Une voiture piégée a explosé devant l’ambassade de Chine à Bichkek, capitale du Kirghizstan, faisant plusieurs blessés. La France a exprimé son soutien et sa volonté de lutter conjointement contre le terrorisme.

Selon la police, l’incident est survenu tôt le matin (heure locale), le chauffeur a essayé de foncer les portes de l’ambassade avec sa voiture, avant de se faire exploser dans le centre du complexe, près de la résidence de l’ambassadeur.

Ambassade de Chine à Bichkek

Ambassade de Chine à Bichkek

« Seul le kamikaze est mort et des gardes de sécurité ont été blessés« , a annoncé le vice-premier ministre Jenish Razakov aux médias. De plus, des membres du personnel de l’ambassade ont été blessés par l’explosion.

De son côté, Sputnik News cite « une autre source des services de sécurité de ce pays d’Asie centrale (précisant) qu’un ‘engin explosif’ avait été placé dans le véhicule ».

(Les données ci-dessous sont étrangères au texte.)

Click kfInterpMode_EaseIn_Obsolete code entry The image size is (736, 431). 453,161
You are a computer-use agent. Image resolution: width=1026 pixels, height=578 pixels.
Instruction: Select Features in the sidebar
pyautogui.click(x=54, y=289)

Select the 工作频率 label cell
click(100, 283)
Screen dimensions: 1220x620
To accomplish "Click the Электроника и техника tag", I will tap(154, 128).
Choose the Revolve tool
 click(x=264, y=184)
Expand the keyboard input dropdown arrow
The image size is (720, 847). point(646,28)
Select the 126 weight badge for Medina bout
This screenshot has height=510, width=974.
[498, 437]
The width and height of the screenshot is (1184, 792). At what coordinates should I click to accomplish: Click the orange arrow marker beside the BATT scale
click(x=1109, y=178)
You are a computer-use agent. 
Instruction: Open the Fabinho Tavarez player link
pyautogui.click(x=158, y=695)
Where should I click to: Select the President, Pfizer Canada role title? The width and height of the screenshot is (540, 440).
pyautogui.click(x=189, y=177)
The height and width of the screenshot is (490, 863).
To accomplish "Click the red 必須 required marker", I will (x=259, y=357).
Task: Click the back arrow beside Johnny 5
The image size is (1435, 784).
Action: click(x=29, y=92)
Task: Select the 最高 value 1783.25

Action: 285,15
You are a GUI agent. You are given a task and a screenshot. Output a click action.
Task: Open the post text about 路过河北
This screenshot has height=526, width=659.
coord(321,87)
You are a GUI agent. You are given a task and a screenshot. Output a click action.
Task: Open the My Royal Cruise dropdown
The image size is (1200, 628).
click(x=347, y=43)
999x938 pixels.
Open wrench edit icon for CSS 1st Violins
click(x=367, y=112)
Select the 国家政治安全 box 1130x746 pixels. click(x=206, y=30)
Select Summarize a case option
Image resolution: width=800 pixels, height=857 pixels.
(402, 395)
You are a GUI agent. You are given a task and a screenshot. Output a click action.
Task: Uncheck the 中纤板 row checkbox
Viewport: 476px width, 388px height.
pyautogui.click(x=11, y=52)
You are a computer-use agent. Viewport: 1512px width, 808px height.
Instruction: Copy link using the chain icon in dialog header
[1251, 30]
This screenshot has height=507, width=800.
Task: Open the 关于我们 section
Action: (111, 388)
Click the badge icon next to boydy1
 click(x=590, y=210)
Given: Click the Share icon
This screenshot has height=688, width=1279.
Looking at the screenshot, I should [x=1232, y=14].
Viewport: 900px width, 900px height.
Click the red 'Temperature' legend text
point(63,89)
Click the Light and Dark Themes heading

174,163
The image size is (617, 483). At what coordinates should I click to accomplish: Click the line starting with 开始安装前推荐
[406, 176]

Des habitants de Bichkek ont indiqué à l’AFP que le souffle de l’explosion avait fait trembler leurs maisons et brisé les vitres. Et « des parties du corps du kamikaze ont été retrouvées dans un périmètre de plusieurs centaines de mètres » révèle Le Monde.

 La France a condamné l’attentat par la voix du porte-parole du ministère français des affaires étrangères, Romain Nadal. « Nous exprimons notre solidarité au personnel de cette représentation diplomatique ainsi qu’aux autorités chinoises », a souligné ce dernier.

Ce dernier a indiqué qu’aux « côtés de ses partenaires, la France soutient les efforts du Kirghizistan en faveur du renforcement de l’Etat de droit et de la lutte contre le terrorisme ».

Selon l’Agence France Presse, « les autorités kirghizes s’inquiètent de l’influence croissante du groupe État islamique dans le pays et annoncent régulièrement avoir déjoué des attentats fomentés par l’EI ». Le gouvernement kirghize a indiqué que 500 de ses compatriotes combattent dans les rangs de l’EI en Syrie et en Irak.

Le gouvernement chinois assure que l’EI recrute parmi les Ouïghours. D’ailleurs, des responsables chinois ont été la cible d’attaques au Kirghizstan. En l’an 2000, l’un d’eux a périt lors d’une attaque, attribué aux Ouïghours, minorité ethnique, majoritairement musulmane, vivant au Xinjiang.